A Mixed Matrix Membrane of Poly (4-methyl-1-pentyne) Filled with MIL 53 Particles and Its Application in Carbon Dioxide and Nitrogen Separation

The performance of poly (4-metyl-1-pentyne) as mixed matrix membrane (MMM) mixed with MIL 53 particles was studied to separate mixtures of carbon dioxide and nitrogen. MIL 53 particles was added to the polymer matrix with 10, 20 and 30 weight percentages. The adsorption of CO₂ and N₂ gases by MIL 53 was evaluated and the adsorption data was analyzed by Langmuir equation. Structure and thermal/mechanical properties of prepared membranes were characterized by means of FTIR, SEM, TGA and elongation test.
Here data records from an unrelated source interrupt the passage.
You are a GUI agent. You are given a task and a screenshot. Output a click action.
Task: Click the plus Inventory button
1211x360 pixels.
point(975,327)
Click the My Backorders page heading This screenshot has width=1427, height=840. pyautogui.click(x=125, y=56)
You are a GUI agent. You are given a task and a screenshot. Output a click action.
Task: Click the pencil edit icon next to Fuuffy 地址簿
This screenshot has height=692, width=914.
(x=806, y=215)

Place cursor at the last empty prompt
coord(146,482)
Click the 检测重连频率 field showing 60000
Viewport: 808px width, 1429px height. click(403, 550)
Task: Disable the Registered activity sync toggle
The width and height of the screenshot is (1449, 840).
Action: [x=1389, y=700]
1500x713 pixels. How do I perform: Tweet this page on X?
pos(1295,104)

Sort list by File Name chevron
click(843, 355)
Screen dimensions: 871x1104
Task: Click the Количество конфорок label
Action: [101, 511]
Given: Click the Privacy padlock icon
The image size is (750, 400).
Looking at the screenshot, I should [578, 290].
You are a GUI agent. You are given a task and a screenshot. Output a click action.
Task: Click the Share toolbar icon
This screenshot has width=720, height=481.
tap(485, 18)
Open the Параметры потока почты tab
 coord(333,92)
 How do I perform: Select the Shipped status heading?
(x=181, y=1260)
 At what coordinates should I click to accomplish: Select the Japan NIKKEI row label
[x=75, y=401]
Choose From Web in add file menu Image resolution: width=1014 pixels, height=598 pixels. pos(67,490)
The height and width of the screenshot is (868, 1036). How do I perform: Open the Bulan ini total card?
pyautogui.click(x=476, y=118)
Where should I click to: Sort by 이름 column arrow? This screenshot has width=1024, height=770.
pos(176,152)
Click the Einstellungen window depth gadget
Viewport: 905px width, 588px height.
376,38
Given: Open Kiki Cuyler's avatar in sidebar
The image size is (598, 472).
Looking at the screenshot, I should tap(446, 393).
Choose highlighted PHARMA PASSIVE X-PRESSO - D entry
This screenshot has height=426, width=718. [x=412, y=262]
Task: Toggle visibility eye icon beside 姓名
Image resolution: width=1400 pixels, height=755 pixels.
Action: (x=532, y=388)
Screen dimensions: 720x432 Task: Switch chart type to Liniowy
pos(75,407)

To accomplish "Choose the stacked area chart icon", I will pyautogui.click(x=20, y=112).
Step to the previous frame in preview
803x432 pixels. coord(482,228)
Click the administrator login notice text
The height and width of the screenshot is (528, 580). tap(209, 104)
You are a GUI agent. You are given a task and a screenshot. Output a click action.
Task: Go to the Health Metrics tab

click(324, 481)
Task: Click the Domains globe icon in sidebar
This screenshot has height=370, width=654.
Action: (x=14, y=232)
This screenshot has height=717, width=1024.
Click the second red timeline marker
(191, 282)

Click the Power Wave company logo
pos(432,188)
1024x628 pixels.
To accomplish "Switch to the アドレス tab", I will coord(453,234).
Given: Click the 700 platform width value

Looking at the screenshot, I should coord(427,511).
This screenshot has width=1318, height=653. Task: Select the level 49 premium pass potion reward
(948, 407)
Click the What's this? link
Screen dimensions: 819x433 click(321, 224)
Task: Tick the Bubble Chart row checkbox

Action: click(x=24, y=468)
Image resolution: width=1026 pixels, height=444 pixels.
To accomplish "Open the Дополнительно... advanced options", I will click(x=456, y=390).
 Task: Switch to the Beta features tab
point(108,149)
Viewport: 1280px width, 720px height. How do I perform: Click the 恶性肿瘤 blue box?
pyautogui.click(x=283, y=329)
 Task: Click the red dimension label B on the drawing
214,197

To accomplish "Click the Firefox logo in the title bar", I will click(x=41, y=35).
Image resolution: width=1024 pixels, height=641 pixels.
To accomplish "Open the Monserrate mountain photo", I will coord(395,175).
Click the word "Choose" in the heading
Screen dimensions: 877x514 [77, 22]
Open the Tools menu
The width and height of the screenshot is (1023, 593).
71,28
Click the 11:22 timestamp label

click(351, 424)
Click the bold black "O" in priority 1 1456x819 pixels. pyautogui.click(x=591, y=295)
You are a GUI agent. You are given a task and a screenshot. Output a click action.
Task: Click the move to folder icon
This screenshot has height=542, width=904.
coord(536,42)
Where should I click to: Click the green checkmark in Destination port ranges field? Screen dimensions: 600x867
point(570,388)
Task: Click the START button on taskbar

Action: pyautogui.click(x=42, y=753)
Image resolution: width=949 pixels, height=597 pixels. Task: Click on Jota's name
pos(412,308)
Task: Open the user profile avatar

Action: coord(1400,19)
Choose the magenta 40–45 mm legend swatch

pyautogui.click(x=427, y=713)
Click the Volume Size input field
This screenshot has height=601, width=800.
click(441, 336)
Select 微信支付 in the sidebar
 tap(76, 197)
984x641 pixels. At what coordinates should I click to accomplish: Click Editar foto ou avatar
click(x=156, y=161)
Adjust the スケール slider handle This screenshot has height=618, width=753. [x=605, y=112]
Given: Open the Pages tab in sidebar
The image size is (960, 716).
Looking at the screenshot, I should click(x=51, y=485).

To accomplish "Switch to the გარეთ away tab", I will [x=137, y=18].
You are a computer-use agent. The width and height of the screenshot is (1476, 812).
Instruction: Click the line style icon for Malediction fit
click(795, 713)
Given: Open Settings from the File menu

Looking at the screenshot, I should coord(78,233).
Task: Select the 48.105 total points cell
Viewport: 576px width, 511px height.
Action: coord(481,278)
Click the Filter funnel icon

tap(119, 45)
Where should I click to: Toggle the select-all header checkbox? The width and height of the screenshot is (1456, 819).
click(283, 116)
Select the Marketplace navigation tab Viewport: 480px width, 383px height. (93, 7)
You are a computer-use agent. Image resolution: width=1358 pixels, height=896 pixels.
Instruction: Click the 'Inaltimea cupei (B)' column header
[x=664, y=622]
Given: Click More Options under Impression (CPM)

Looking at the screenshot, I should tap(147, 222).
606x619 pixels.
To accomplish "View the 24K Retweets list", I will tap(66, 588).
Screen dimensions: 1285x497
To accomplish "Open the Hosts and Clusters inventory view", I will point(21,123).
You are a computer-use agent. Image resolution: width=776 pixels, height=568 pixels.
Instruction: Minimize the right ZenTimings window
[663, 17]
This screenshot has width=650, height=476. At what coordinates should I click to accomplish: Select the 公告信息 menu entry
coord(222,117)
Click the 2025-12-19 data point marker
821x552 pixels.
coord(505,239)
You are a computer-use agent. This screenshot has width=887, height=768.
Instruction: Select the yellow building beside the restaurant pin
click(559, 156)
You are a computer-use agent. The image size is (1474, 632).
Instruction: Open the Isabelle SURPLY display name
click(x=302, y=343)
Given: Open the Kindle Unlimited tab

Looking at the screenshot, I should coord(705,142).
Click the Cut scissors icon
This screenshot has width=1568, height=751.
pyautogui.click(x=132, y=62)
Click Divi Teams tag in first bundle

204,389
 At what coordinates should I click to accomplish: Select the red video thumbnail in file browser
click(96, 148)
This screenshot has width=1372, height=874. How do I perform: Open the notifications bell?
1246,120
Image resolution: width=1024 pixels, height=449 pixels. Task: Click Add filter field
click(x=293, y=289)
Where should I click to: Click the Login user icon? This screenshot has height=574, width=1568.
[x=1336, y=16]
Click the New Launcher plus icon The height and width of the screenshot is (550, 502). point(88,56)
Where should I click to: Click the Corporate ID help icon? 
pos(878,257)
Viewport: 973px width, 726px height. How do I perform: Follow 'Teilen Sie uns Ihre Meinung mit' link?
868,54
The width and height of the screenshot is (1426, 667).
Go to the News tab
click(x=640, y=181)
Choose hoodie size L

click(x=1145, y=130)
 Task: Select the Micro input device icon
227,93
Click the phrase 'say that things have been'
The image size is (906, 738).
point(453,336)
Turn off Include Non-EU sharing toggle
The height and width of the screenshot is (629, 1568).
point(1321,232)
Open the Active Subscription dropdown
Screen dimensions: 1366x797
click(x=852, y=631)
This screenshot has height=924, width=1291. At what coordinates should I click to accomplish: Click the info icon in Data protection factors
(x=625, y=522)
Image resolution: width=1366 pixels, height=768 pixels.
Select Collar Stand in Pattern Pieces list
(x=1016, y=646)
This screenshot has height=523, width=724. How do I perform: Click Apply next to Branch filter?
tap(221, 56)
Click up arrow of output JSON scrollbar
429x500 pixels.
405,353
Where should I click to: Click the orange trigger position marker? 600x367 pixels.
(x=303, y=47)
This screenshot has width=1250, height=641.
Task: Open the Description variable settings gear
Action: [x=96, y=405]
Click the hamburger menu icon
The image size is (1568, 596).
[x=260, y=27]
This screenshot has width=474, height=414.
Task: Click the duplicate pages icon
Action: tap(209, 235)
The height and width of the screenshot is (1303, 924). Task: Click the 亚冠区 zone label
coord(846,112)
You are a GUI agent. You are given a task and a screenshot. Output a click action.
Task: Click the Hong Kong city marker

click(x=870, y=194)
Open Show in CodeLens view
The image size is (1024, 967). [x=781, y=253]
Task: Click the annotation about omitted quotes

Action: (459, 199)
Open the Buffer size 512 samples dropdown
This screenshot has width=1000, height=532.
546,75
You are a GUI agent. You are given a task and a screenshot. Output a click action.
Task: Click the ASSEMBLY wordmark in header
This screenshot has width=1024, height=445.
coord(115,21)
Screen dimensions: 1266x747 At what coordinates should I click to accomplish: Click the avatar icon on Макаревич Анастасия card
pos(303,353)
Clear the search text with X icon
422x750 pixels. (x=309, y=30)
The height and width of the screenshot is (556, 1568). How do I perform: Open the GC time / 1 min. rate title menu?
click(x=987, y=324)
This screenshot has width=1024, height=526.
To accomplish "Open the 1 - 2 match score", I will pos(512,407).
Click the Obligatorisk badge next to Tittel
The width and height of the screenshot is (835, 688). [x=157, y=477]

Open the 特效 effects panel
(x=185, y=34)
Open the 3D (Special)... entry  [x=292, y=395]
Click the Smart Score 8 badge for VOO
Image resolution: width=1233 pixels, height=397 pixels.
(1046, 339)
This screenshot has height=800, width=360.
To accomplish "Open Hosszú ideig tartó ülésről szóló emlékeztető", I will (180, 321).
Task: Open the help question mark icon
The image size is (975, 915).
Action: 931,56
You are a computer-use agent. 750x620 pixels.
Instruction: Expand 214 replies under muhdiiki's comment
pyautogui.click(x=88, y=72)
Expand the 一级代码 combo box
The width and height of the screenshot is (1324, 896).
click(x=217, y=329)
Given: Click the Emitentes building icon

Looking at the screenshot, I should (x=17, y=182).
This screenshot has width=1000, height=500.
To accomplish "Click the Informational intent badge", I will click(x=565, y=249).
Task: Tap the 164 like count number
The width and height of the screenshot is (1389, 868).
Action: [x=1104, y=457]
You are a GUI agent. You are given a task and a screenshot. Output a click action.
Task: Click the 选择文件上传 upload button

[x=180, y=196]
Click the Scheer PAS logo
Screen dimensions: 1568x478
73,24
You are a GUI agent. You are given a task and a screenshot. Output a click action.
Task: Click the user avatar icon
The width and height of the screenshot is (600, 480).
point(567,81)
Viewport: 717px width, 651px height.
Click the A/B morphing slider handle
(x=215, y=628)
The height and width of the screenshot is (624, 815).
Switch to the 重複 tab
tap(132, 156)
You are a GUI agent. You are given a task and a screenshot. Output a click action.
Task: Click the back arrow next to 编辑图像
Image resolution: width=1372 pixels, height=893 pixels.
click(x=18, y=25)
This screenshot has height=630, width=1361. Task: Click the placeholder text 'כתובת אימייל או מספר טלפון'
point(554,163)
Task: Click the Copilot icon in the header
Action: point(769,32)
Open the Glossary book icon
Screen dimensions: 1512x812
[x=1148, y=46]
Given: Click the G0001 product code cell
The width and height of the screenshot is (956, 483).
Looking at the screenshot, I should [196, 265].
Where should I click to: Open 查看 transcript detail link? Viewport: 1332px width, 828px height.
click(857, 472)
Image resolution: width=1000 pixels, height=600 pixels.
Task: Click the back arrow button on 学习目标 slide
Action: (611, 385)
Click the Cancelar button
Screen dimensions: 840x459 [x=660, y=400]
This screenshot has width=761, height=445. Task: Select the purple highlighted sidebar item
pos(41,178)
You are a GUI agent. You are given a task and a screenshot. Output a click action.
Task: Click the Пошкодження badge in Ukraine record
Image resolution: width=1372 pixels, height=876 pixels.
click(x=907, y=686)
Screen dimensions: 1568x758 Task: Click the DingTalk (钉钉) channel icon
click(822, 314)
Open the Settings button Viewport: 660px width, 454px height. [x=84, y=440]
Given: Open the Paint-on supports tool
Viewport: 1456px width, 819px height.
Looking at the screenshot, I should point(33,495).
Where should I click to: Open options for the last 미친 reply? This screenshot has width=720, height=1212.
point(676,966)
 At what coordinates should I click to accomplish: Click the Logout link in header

Moreover, the gas permeation properties of membranes were studied by measuring the permeation of pure CO₂ and N₂. Furthermore, for accurate understanding of the gas permeation properties of the membranes, diffusion and solution coefficient of gases in neat membrane and MMMs were calculated using modified time-lag method. The results from TGA analysis showed that the degradation temperature of MMMs was enhanced and increased to 348ºC for membrane containing 30 wt% of MIL 53. The SEM images also illustrated a relatively uniform dispersion of particles with proper polymer/filler interfaces in the polymer matrix. The gas permeation results revealed that the permeability of both gases (especially CO₂) increased with increasing MIL 53 loading, in which the permeability of CO₂ increased from 98.74 Barrer in neat membrane to 217.65 Barrer in MMM containing 30 wt% filler. Moreover, calculation of CO₂/N₂ selectivity depicted that the selectivity enhanced from 16.66 to 22.70. Finally, the performance of MMMs was compared with Robeson’s upper bound in CO₂/N₂ separation and results showed that the MMM having 30 wt% of MIL 53 took over the Robeson bound.